* Start Text provided *

I'd say one function that both creates and updates marks, no need for one api function per special case. We simply return a flag whether the mark was created or update, the plugin can simply add an assert round the call to debug or check internal consistency.

@bfredl
Member
bfredl commented Aug 4, 2016

Actually with numerical namespace ids (technically with interned namespace names as well, but this way it is more obvious) we can get rid of the array inside of positions object, as we can order marks completely as the tuple (line, col, namespace-id, mark-id) It will get a bit more complicated with bufhl and other mark kinds in the structure, but it should be doable: bufhl src_id:s should be just be identified with namespace ids, signs will be its own hidden namespace etc. I will detail my full suggestion how to do that part tomorrow. (we don't need to implement that in this PR, but it should at least be forward compatible with it)

@timeyyy
timeyyy commented Aug 5, 2016

I came across this the other day, the first answer data oriented design

I think the way tk implemented there code they took a similar approach.

@bfredl
Member
bfredl commented Aug 5, 2016

To make movements fast I would change the structure as follows


KBTREE_INIT(extmark, ExtMarkLine*, extline_cmp)
KBTREE_INIT(extline, ExtendedMark*, extmark_cmp)

typedef struct {
    linenr_T lnum;
    kbtree_t(extline) marks;
} ExtMarkLine;

typedef struct {
    // back-reference needed to get the linenr
    ExtMarkLine *line;
    colnr_T col;
    int ns_id;
    int mark_id;
} ExtendedMark;

// symbolically, really PMap
typedef Map(int, ExtendedMark*) ExtMarkNS;

This has the aforementioned performance characteristics: the cost of adjusting line numbers scales with the number of lines with marks, and the cost of adjusting columns only depends on the number of marks on that line. Though one could easily imagine variations. One could avoid having a required heap allocation per mark and only require it for the line:


KBTREE_INIT(extline, ExtendedMark, extline_cmp)
typedef struct {
    colnr_T col;
    int ns_id;
    int mark_id;
} ExtendedMark;

typedef Map(int, ExtMarkLine*) ExtMarkNS;

i e store the marks inline the nested tree like before. This is probably better for cache locality as well, but then marks will not have stable adresses, so the ns map should instead point to the line object where they are stored (and possibly also the column number for faster lookup, as lookup happens more often than column adjustment).

This would require constructing a kbtree_t inplace, which would be a quite small change on top of the proper-struct refactor (only kb_init and kb_destroy need to be changed for this).

* End Text provided *
* Start Collected data *

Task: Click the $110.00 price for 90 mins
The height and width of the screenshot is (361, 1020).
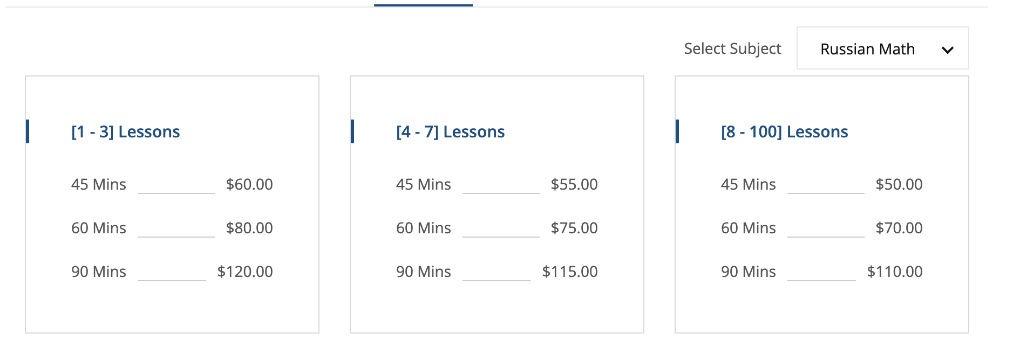Action: tap(895, 272)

* End Collected data *

What this exercise asks:
1. In the extmark discussion, rewrite the passage starting at "i e store the" and ending at "changed for this).", substituting "namespace map" for "ns map".
2. Continue the extmark discussion from the point where the text stops.

Answers to each task:
1.
i e store the marks inline the nested tree like before. This is probably better for cache locality as well, but then marks will not have stable adresses, so the namespace map should instead point to the line object where they are stored (and possibly also the column number for faster lookup, as lookup happens more often than column adjustment).

This would require constructing a kbtree_t inplace, which would be a quite small change on top of the proper-struct refactor (only kb_init and kb_destroy need to be changed for this).

2.
@bfredl
Member
bfredl commented Aug 5, 2016

Different kinds of marks could then be supported using a tagged union like so

typedef enum {
    kMarkExtended,
    kMarkBufhl,
    kMarkSign,
} MarkKind;

typedef struct {
    colnr_T col;
    int ns_id;
    int mark_id;
    MarkKind kind;
    union {
        struct {
            int hl_id;
            colnr_T endcol;
        } bufhl;
        struct {
            int typenr;
        } sign;
    }

} ExtendedMark;

(where one of course could argue for just unifying bufhl with extmark (i e every extmark has optional highlighting added to it), but just to show the general principle)

@bfredl
Member
bfredl commented Aug 6, 2016

Hmm, kb_itr_get already exists upstream (though it looks not to be precise in the not-found case, so a patch will still be needed). @timeyyy Was not the latest version (sep 2015) imported?

@timeyyy
timeyyy commented Aug 6, 2016 edited

ahh, sorry, i think i just google kbtree and assumed i had landed on the latest revision...

@bfredl i just used a diff tool on it, seems the kb_itr_get was the only difference. I also have added some casts but to be honest i was just silencing errors i had no idea what i was doing :/

@bfredl
Member
bfredl commented Aug 7, 2016

No worries, it looks like kb_itr_get is completely broken anyway unless I missed something...

@bfredl
Member
bfredl commented Aug 7, 2016

For reference: attractivechaos/klib#73

The changes are also on my branch here plus work on the struct refactor. It is a little bit bigger than I thought, for instance iterators need to be typed.

@bfredl
Member
bfredl commented Aug 8, 2016
@bfredl bfredl referenced this pull request in arakashic/chromatica.nvim Aug 16, 2016
Open

Performance improvement #18

@timeyyy
timeyyy commented Aug 23, 2016 edited

is it cool if i squash this? or maybe start a new pr, there is alot of noise here :(

@justinmk
Member
justinmk commented Aug 23, 2016 edited

It's fine (to start a new PR)

@justinmk justinmk commented on an outdated diff Aug 23, 2016
- os: linux
compiler: clang
- env: CLANG_SANITIZER=ASAN_UBSAN
- - os: linux
- compiler: clang
- env: CLANG_SANITIZER=TSAN
- - os: osx
- compiler: clang
- - os: osx
- compiler: gcc-4.9
+ env: GCOV=llvm-cov CLANG_SANITIZER=ASAN_UBSAN CMAKE_FLAGS="$CMAKE_FLAGS -DUSE_GCOV=ON"
@justinmk
justinmk Aug 23, 2016 Member

Should we use llvm-cov on master instead of gcov? Does it work with coveralls?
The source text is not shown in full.